Under arrest, Otis delivers a drunken rant in the back of a police car about how talented he is. Instead of prison, he goes to rehab, grudgingly working through various personal growth exercises. When a therapist asks him to write an account of his memories, he fixates on a period of his life when he was a twelve-year-old child actor left under the care of his maladjusted father, James. Otis’s past and present interleave through flashbacks as he explores the roots of his pain, anger and self-destructiveness.

Shia LaBeouf, who wrote the script for Honey Boy, is no stranger to self-destructiveness. Since 2008, the actor has been arrested a number of times for DUIs, disorderly conduct and misdemeanor assault. Honey Boy’s genesis was LaBeouf’s court ordered rehab in a mental health facility following his public intoxication arrest during production of his previous film, The Peanut Butter Falcon. He used the actual transcripts from his therapy as a starting point, creating the character of Otis as his proxy. For directing, he turned to his friend and former collaborator, Alma Har’el. It was her suggestion to cast LaBeouf as James, the stand-in for his own father, in order to create, as she put it, “one of the most ultimate exercises of empathy that one can achieve.”

James is an ex-felon struggling with addiction and anger management. He’s virtually unemployable, so his twelve-year-old son hires him as his chauffeur. Embezzlement seems likely; even though they live in the cheapest of motel rooms, James rides a new Harley. On the other hand, he’s young Otis’s biggest fan, praising his acting skills, feigning jealousy over his celebrity, and generally behaving like a not completely irredeemable big brother. His portrayal is a sensitive and compassionate balancing act achieved through LaBeouf’s scriptwriting and his increasingly formidable acting skills.

*EXTRACTED RECORDS*:

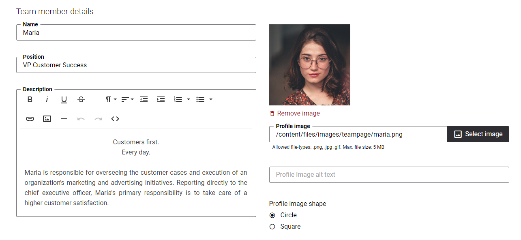Toggle underline formatting
This screenshot has width=521, height=240.
[64, 99]
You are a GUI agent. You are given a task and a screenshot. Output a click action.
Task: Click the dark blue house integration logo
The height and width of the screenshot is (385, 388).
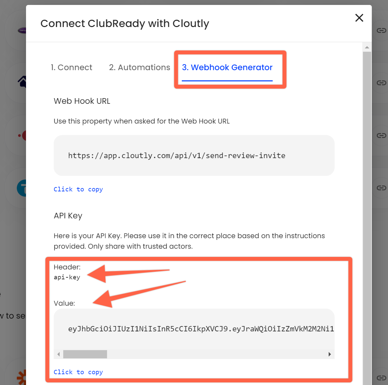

*PROBLEMS AND TASKS*:
1. Rewrite the part of the Honey Boy review starting at "James is an" and ending at "formidable acting skills.", using "driver" in place of "chauffeur".
2. According to the Honey Boy review, which character was LaBeouf cast as at Alma Har'el's suggestion?
The listing has nothing to do with what you are asked to do here.

*YOUR RESPONSES*:
1.
James is an ex-felon struggling with addiction and anger management. He’s virtually unemployable, so his twelve-year-old son hires him as his driver. Embezzlement seems likely; even though they live in the cheapest of motel rooms, James rides a new Harley. On the other hand, he’s young Otis’s biggest fan, praising his acting skills, feigning jealousy over his celebrity, and generally behaving like a not completely irredeemable big brother. His portrayal is a sensitive and compassionate balancing act achieved through LaBeouf’s scriptwriting and his increasingly formidable acting skills.

2. James, the stand-in for his own father.